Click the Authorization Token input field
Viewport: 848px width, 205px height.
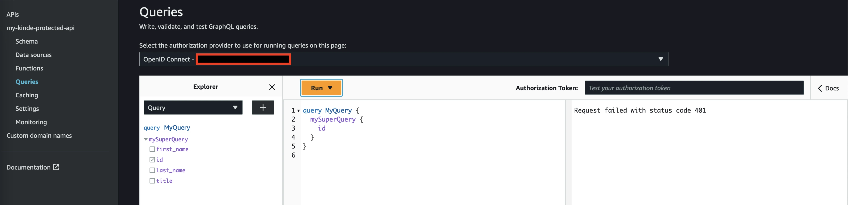pos(694,88)
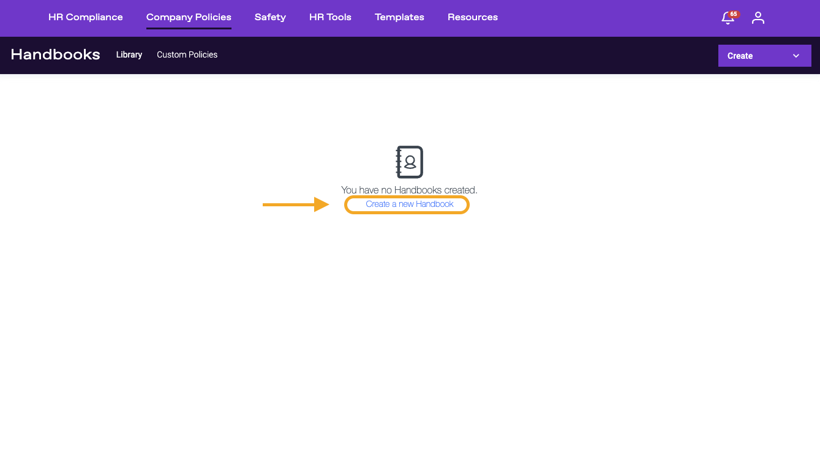The width and height of the screenshot is (820, 453).
Task: Go to the Safety section
Action: [270, 17]
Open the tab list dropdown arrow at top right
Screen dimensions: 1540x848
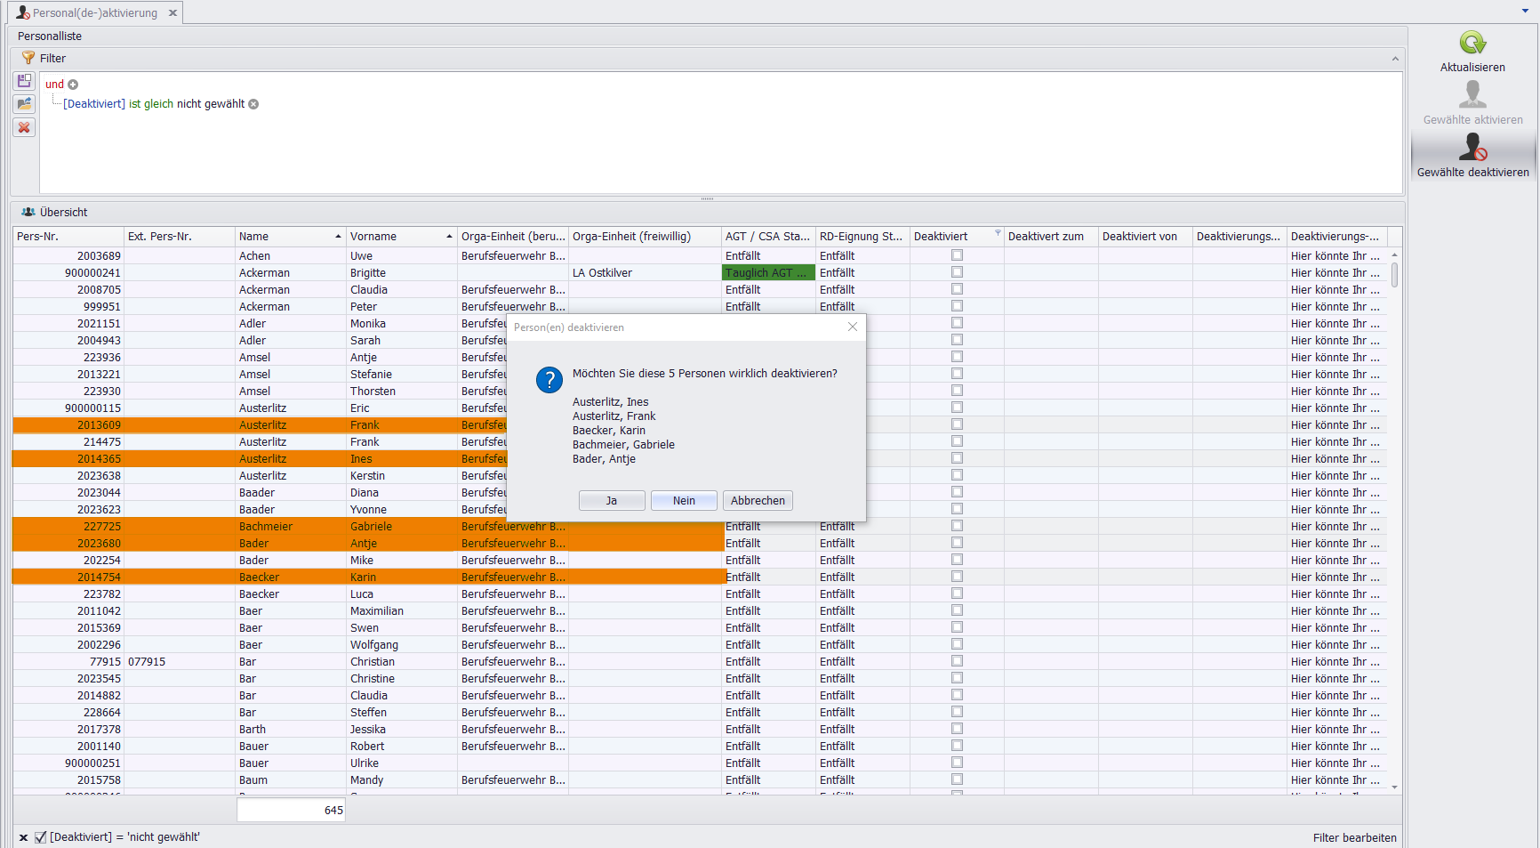point(1525,11)
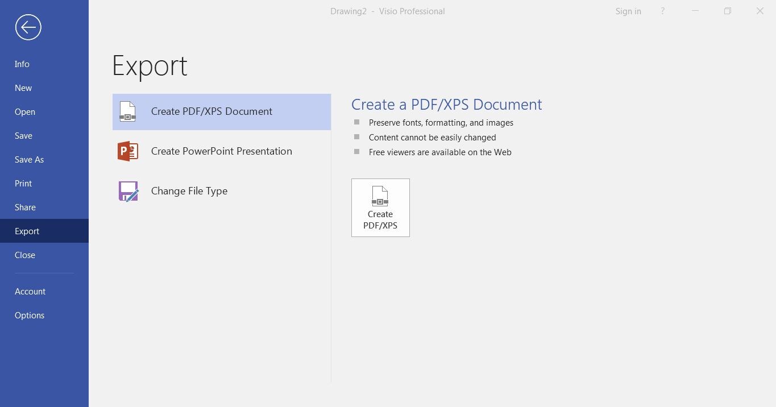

Task prompt — The material above is to be output exactly, with each picture left out.

Output for this exercise —
Click the Authorization Token input field
Viewport: 848px width, 205px height.
pos(694,88)
The width and height of the screenshot is (820, 453).
Task: Go to the Safety section
Action: [270, 17]
Open the tab list dropdown arrow at top right
Screen dimensions: 1540x848
point(1525,11)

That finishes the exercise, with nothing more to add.